Mehrangarh fortress - as if growing out of a cliff.
The top view of Mehrangarh is probably even more impressive than the bottom.
The fortress is located on high cliffs and when you look at it from below, the impression is that it is simply cut from the cliff standing on it. It seems that human hands are unable to build such a structure, and even with the local heat, but they have erected it. And when and how, and with whom - all this is precisely known. Began to build it in 1459 year, and finally finished only in the XVII century!
Another gate, and near the fortress wall.

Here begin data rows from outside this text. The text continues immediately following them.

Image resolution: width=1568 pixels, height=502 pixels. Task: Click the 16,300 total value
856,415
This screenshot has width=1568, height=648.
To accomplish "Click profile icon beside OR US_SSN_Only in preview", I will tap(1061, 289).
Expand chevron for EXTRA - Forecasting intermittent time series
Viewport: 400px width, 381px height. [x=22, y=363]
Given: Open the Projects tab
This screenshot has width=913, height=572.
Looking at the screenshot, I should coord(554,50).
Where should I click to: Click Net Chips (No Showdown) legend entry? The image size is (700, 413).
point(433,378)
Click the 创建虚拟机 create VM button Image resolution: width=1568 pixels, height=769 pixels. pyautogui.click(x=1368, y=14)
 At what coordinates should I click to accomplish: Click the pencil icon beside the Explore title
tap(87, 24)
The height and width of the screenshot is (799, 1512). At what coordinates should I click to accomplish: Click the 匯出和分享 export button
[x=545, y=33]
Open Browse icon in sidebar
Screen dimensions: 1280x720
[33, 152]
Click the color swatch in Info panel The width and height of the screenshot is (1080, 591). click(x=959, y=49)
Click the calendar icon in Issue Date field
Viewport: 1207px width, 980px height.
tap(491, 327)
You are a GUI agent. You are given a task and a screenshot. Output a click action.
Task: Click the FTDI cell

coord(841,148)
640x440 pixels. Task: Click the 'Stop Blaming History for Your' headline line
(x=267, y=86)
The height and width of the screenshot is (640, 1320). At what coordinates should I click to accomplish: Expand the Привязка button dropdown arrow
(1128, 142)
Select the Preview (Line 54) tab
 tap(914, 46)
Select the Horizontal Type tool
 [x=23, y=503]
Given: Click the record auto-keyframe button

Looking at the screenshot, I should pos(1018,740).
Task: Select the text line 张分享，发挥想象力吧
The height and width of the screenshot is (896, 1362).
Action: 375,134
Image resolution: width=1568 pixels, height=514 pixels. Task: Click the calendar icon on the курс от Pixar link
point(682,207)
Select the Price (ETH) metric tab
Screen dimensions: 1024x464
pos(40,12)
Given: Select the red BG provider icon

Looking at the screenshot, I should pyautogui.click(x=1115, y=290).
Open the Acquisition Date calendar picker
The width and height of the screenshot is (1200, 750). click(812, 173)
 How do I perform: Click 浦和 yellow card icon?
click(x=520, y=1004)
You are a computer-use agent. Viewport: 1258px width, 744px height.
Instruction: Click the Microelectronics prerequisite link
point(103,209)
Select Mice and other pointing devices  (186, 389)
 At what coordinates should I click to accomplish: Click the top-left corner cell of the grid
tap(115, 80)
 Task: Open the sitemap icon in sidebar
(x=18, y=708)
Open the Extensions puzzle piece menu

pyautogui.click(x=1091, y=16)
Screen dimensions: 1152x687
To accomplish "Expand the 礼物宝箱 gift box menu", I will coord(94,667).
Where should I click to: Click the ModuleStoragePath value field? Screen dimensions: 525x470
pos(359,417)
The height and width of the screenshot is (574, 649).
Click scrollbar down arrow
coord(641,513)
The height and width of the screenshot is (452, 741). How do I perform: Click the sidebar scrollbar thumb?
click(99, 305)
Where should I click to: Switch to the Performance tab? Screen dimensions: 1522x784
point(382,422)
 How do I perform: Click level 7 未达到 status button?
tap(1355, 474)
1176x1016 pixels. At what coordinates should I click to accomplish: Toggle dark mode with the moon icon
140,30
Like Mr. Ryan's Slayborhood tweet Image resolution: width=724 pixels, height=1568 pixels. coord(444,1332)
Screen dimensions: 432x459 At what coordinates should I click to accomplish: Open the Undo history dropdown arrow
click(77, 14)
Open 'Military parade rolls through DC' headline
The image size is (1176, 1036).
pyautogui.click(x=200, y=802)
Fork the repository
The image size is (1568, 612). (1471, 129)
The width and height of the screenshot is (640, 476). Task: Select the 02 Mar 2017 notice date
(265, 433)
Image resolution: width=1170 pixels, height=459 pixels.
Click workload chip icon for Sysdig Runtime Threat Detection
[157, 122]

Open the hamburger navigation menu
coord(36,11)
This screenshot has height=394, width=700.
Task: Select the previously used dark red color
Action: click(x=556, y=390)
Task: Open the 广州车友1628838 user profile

The main gate to Mehrangarh is located in the Victory Tower - one of the seven highest towers that guard the approaches to the fortress. Behind it is a winding and steep road, around which there are walls with terraces of open arbours and living rooms with barred windows through which you can watch all who pass below.
Wall, and on her gazebo.
The iron tower is famous for the beauty of the finish; The Pearl Palace is built of pure white marble, and the Throne Room itself, located on the topmost floor of the Palace of Flowers, is not at all inferior to the rooms that were intended by the Great Moguls themselves.
The fortresses of India - literally whatever you take, are very large in size, and seem to grow out of the steep slopes of the hills. The impression is that for their builders there was nothing impossible. However, neither aliens nor antediluvian civilizations helped them, but how they were built was seen by many European travelers.
But this photo has nothing to do with fortresses, but it is very interesting. India has a temple ... rats! They are loved there, cherished and fed!